* _Problem to solve_
The answer must consist solely of the lines from the one with "1000x516 pixels." through the last line of the data, copied exactly, with no pictures.

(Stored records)
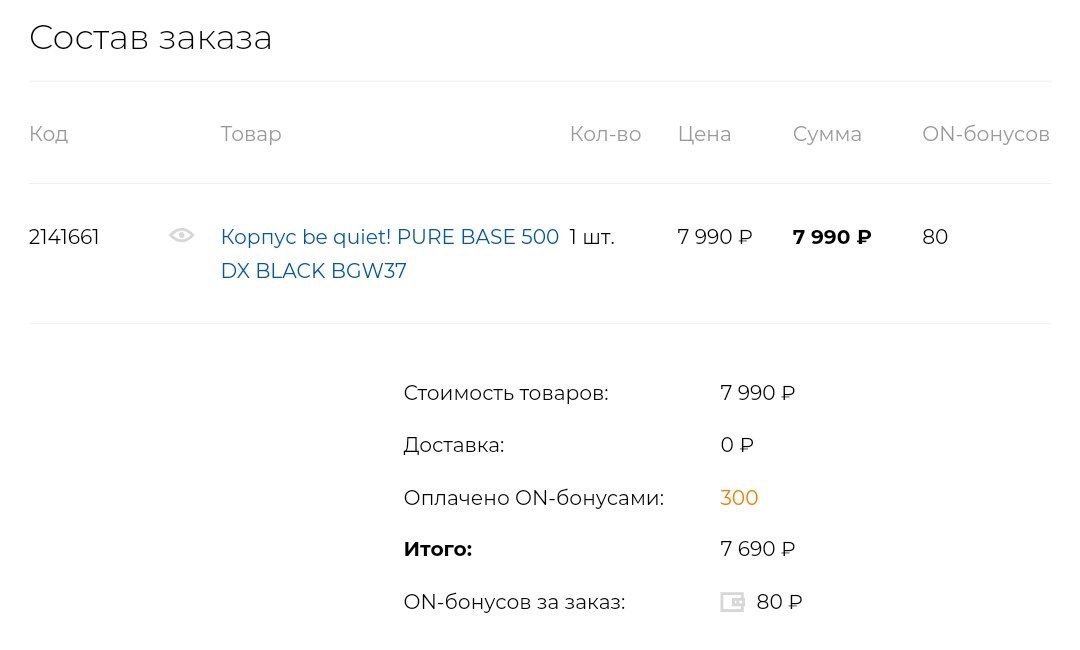
Task: Click the Стоимость товаров label
Action: point(505,393)
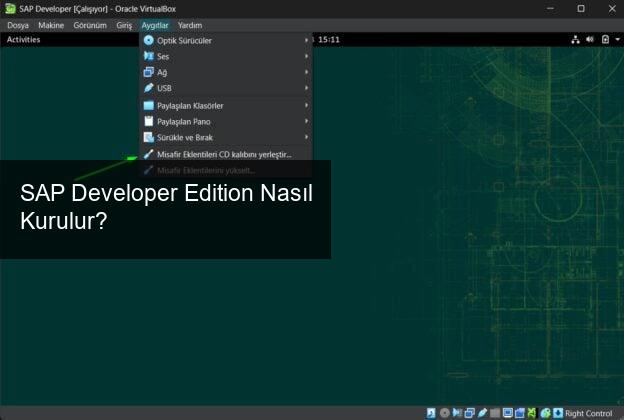Click the display status bar icon
This screenshot has width=624, height=420.
point(508,412)
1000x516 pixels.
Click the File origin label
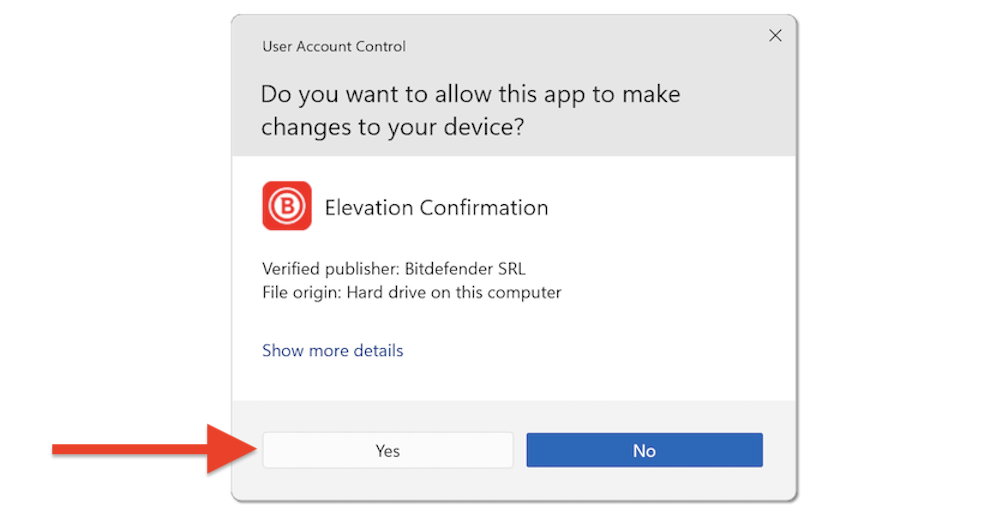click(x=302, y=293)
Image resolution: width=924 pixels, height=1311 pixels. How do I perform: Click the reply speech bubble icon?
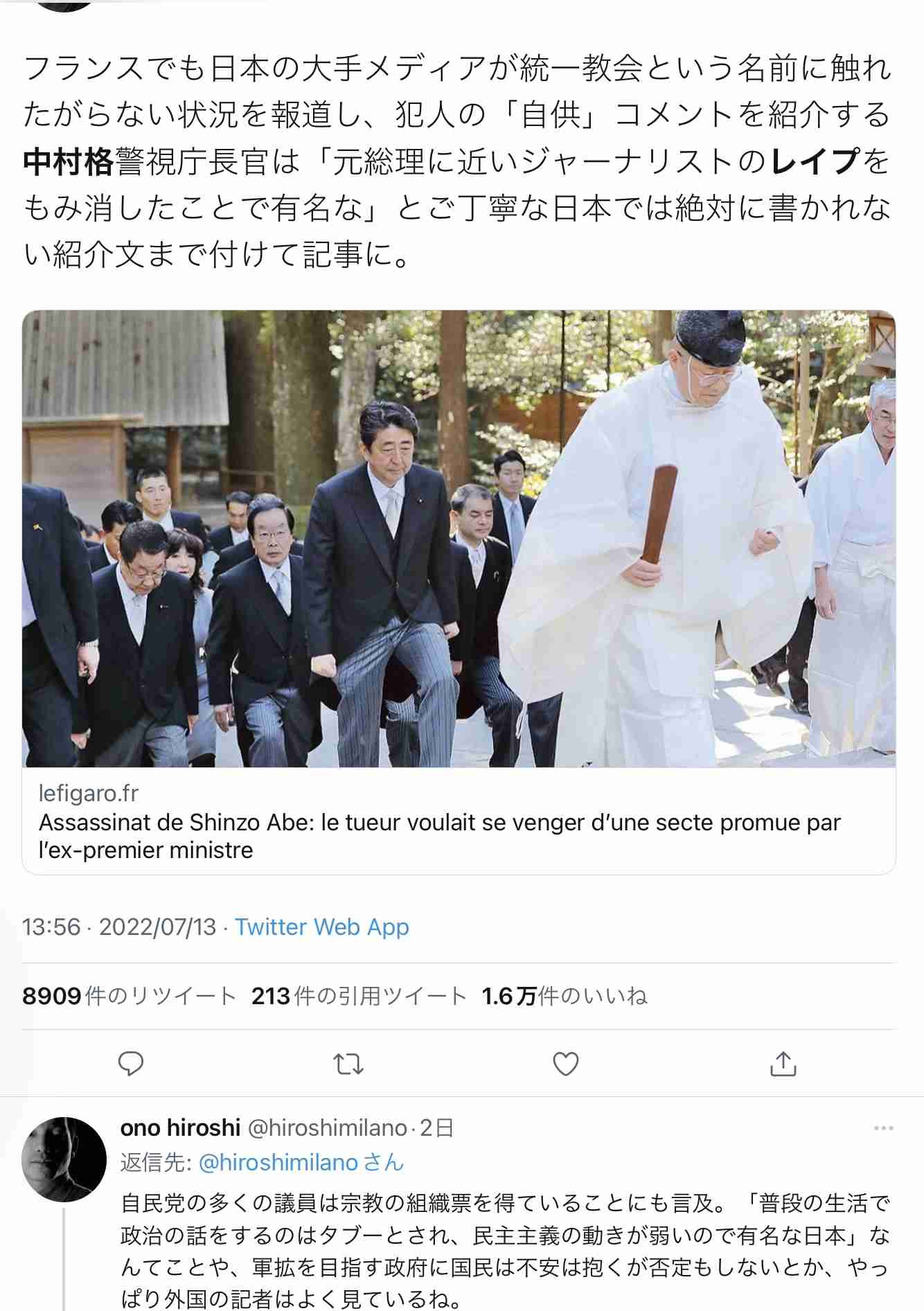tap(130, 1064)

* _Result of this exercise_
1000x516 pixels.
Click the File origin label
click(x=302, y=293)
Image resolution: width=924 pixels, height=1311 pixels. How do I perform: Click the reply speech bubble icon?
tap(130, 1064)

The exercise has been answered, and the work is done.